I.H.T.


We would appreciate confirmation of our understanding described below, please, and would welcome any input to correct any misunderstanding:
1 We have left reciprocal wills, leaving our entire estate to each other on the first death. Thereafter, we have left our family home to our daughter/step-daughter, which will increase our joint tax-free allowance to £1million
2 We understand that:
· Cash or other gifts would not be included in the estate if we both lived for another 7 years.
· as we do not plan to gift a total of £1million (the tax-free allowance) before our deaths, there would be no tax benefit (taper relief) in early gifts to anyone (unless we both live a further 7 years).
Is there a special form (evidence/signatures) to be used to certify cash (or other) gifts to anyone?
3 10% of our estate is left to charity, as we understand this is tax free. Is the 10% to charity calculated on the total estate value, or after deduction of allowances?
4 Because we’ve left 10% of our estate to charity, this reduces our IHT to 36% instead of 40%
5 As well as a number of rental properties, we have a relatively small value of shares/unit trusts, but a large amount of cash in low-rate bank accounts.
6 We’ve never really trusted our ability to deal in shares. If we were aware of investment (shares? / unit trusts?) in properties (preferably domestic), we’d be happy to sink some cash into that, to make better use of the money. Can anyone point us in the right direction please?
We’d be most interested to read your feedback, and thank you in advance.
Replies
2023 £1 a day £54.26/365
As you say, the first £1m of your Estate will not be subject to IHT. The potential tax benefit of gifts before your death would apply if your Estate totals more than this, but you don’t have to give away £1m+ to benefit from it.
To illustrate ( in the interest of simplicity I’m ignoring the 10% of the estate to charity):
Let’s say that right now your Estate is likely to total £1.5m. Before death, you give each of your daughters £200k, and as a result your Estate totals £1.1m at second death, which is split between your daughters. The first £1m of that will not be subject to IHT. The remaining £100k will be. The tax due on the £400k you gave them before death will depend on how long ago it was - more than 7 years and there’ll be none, less than 7 years and there’ll be taper relief so it is only due on a portion.

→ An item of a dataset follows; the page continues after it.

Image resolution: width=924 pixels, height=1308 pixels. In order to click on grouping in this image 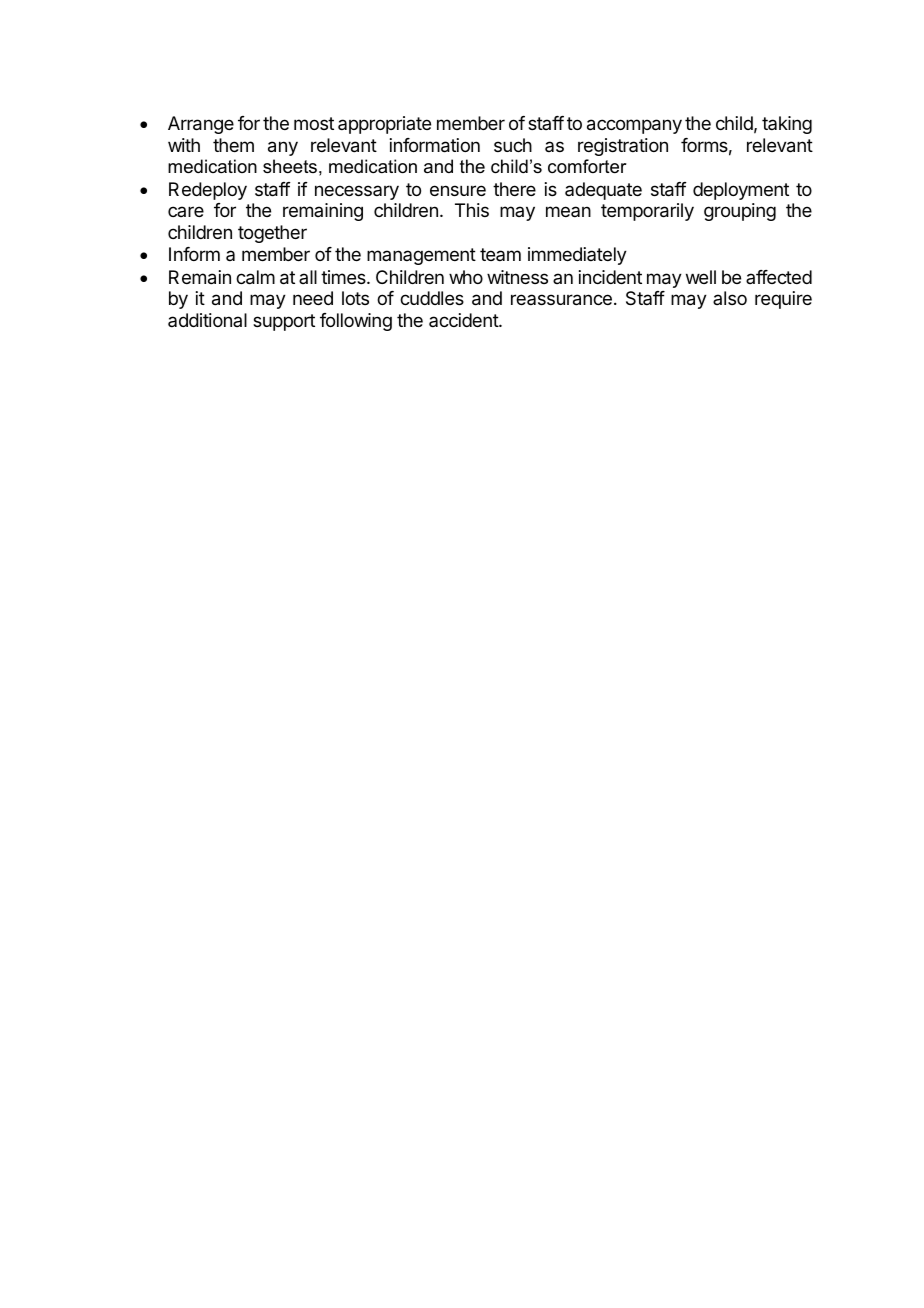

As you have major investments in properties already, it would not make sense to then make put money into other investments based on property. You need to diversify the risk .
Not many investors actually deal in shares as such. Most are invested in funds that hold large numbers of shares and other financial things . You put your money in and then do nothing but sit tight for a few years.
A large amount in cash is not usually a great strategy going forward as it gets ravaged by inflation.
Thanks for your nudge - I guess properties is what we feel most confident about. We don't understand what "European Equity" means nor "Hi Dividend Cap". Could we be looking for Renewable Energy, Food, Banking? Where would you suggest we start educating ourselves, on funds of possible interest. The next question is, how do we find suitable "providers"? You see, we really are naive.....and would appreciate any guidance you could give us.